Post by Peter Cauwels on Mar 28, 2013 6:02:55 GMT 4
The Illusion of the Perpetual Money Machine
Peter Cauwels
ETH Zürich
Didier Sornette
Swiss Finance Institute; ETH Zurich
October 27, 2012
Swiss Finance Institute Research Paper No. 12-40
Abstract:
We argue that the present crisis and stalling economy continuing since 2007 have clear origins, namely in the delusionary belief in the merits of policies based on a “perpetual money machine” type of thinking. Indeed, we document strong evidence that, since the early 1980s, consumption has been increasingly funded by smaller savings, booming financial profits, wealth extracted from house price appreciation and explosive debt. This is in stark contrast with the productivity-fueled growth that was seen in the 1950s and 1960s. This transition, starting in the early 1980s, was further supported by a climate of deregulation and a massive growth in financial derivatives designed to spread and diversify the risks globally. The result has been a succession of bubbles and crashes, including the worldwide stock market bubble and great crash of 19 October 1987, the savings and loans crisis of the 1980s, the burst in 1991 of the enormous Japanese real estate and stock market bubbles and its ensuing “lost decades”, the emerging markets bubbles and crashes in 1994 and 1997, the LTCM crisis of 1998, the dotcom bubble bursting in 2000, the recent house price bubbles, the financialization bubble via special investment vehicles, speckled with acronyms like CDO, RMBS and CDS, the stock market bubble, the commodity and oil bubbles and the debt bubbles, all developing jointly and feeding on each other until the climax of 2008, which brought our financial system close to collapse.

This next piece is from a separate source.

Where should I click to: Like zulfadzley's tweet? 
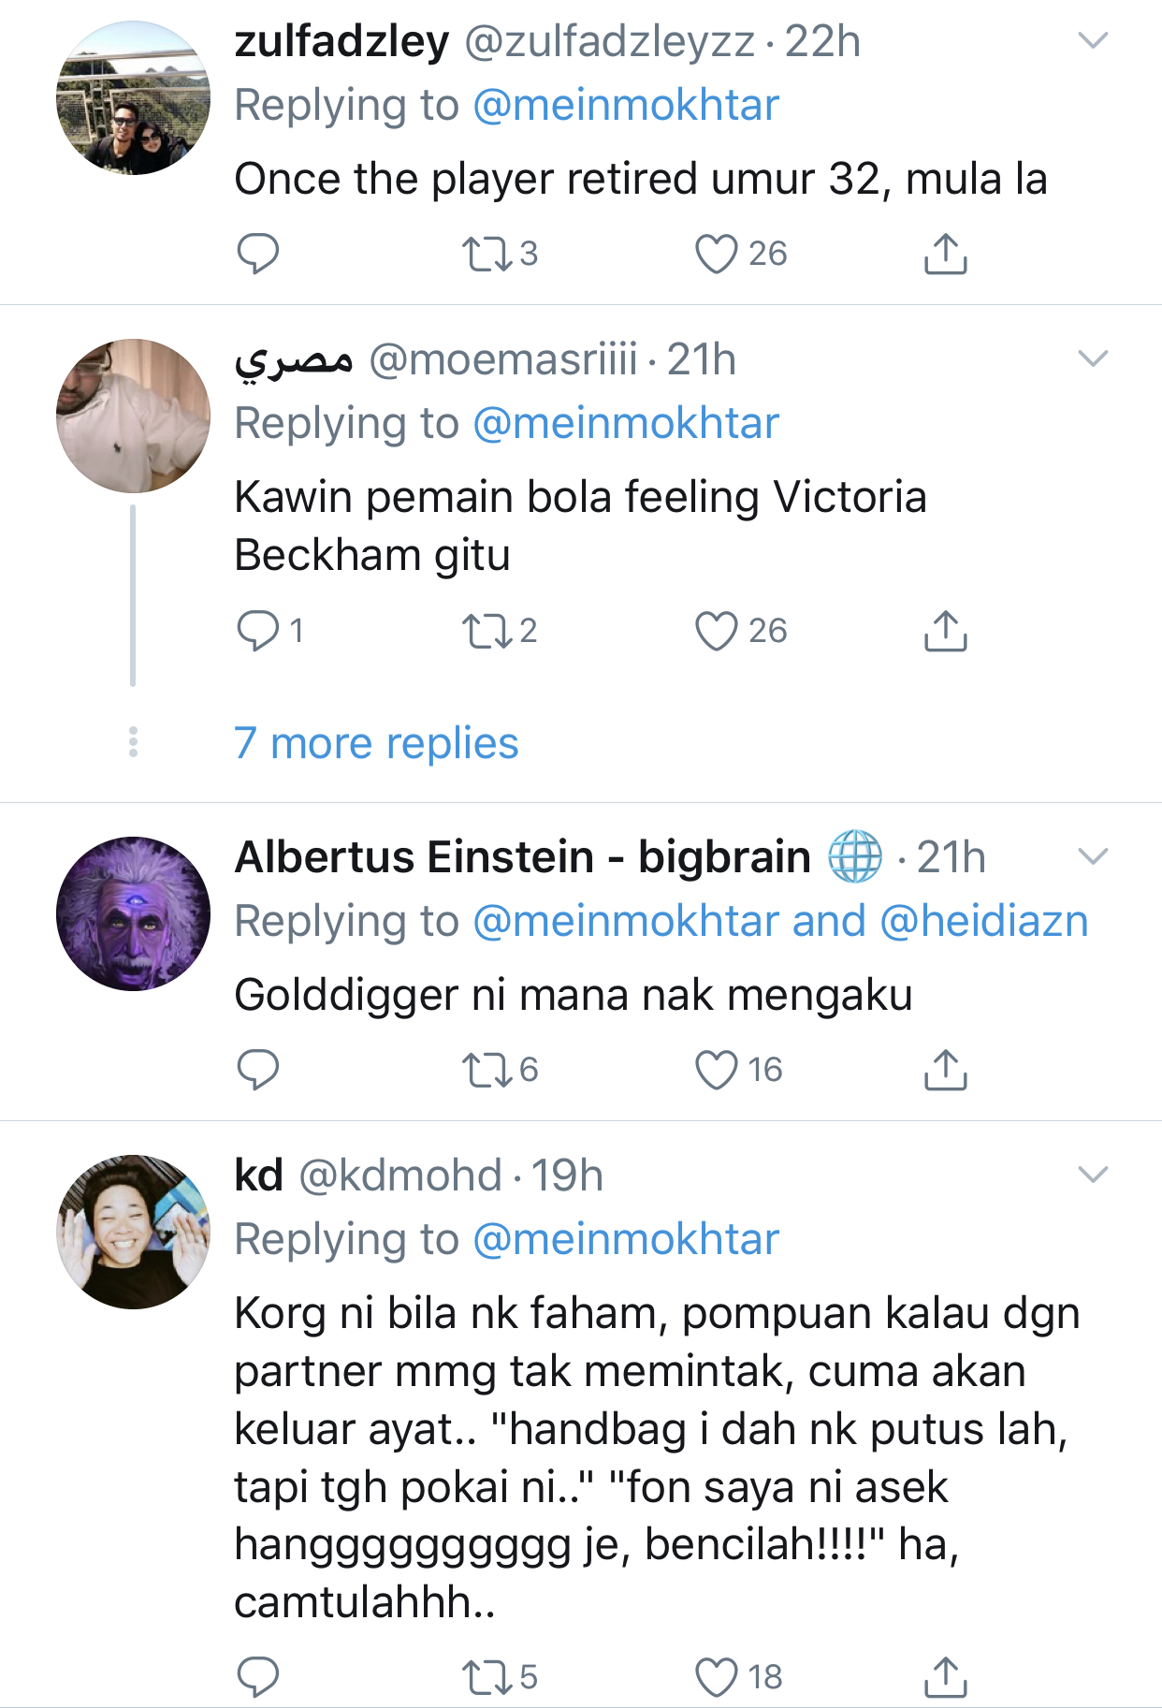(x=717, y=254)
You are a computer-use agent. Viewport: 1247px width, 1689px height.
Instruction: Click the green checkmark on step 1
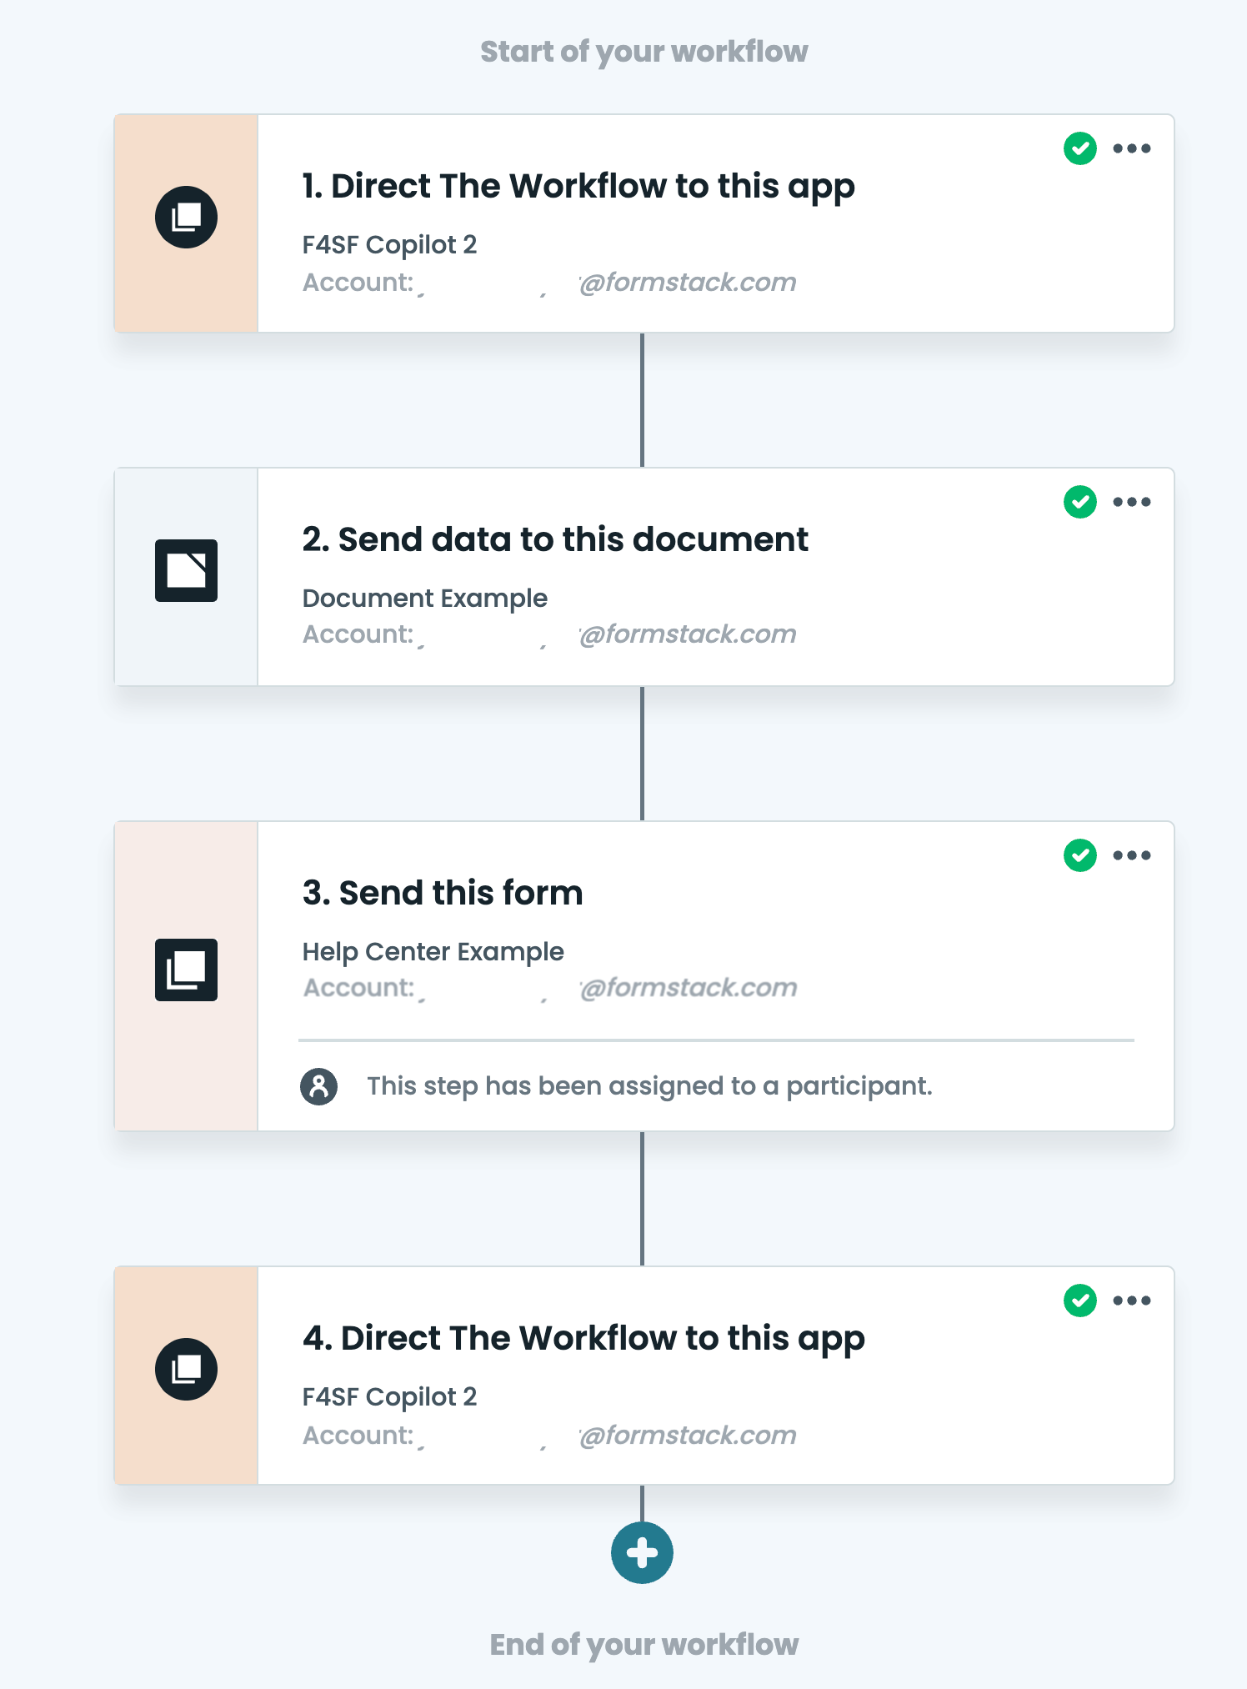pyautogui.click(x=1080, y=149)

Rather than still hoping that real wealth will come out of money creation, an illusion also found in the current management of the on-going European sovereign and banking crises, we need fundamentally new ways of thinking. Governing is the art of planning and prediction. In uncertain times, it is essential, more than ever, to think in scenarios: what can happen in the future, and, what would be the effect on your wealth and capital? How can you protect yourself and your dearest against adverse scenarios? We thus end by examining the question “what can we do?” from the macro level, discussing the fundamental issue of incentives and of constructing and predicting scenarios as well as developing investment insights.